_Data supplied_
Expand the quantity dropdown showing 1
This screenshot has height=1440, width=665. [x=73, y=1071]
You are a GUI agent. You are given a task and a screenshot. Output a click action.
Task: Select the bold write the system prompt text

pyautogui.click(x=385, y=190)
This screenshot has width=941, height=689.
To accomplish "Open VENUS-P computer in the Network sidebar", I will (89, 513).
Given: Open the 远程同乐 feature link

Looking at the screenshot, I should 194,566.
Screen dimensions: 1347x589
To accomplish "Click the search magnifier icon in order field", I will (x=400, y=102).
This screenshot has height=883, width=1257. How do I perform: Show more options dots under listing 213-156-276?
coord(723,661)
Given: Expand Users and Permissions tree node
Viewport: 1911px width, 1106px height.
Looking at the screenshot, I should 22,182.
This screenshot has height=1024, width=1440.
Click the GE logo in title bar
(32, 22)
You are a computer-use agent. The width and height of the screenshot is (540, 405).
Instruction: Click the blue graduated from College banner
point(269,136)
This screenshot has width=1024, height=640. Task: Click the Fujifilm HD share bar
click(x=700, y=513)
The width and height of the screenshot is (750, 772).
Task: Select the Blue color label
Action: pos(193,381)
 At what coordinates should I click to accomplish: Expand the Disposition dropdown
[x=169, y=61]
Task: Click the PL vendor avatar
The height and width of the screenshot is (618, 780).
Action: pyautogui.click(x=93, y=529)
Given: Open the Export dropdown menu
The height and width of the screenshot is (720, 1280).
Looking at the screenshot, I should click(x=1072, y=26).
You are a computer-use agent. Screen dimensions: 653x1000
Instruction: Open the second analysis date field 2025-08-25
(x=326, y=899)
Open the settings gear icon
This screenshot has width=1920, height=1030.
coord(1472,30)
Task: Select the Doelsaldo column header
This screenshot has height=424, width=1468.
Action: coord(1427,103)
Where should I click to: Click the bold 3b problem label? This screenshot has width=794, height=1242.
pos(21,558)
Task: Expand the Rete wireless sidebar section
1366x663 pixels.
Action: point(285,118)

_What is expected_
In exact wording, restate the lines of the data above from the first through the one holding "This screenshot has width=941, height=689.", and stop after that line.

_Completed exercise_
Expand the quantity dropdown showing 1
This screenshot has height=1440, width=665. [x=73, y=1071]
You are a GUI agent. You are given a task and a screenshot. Output a click action.
Task: Select the bold write the system prompt text

pyautogui.click(x=385, y=190)
This screenshot has width=941, height=689.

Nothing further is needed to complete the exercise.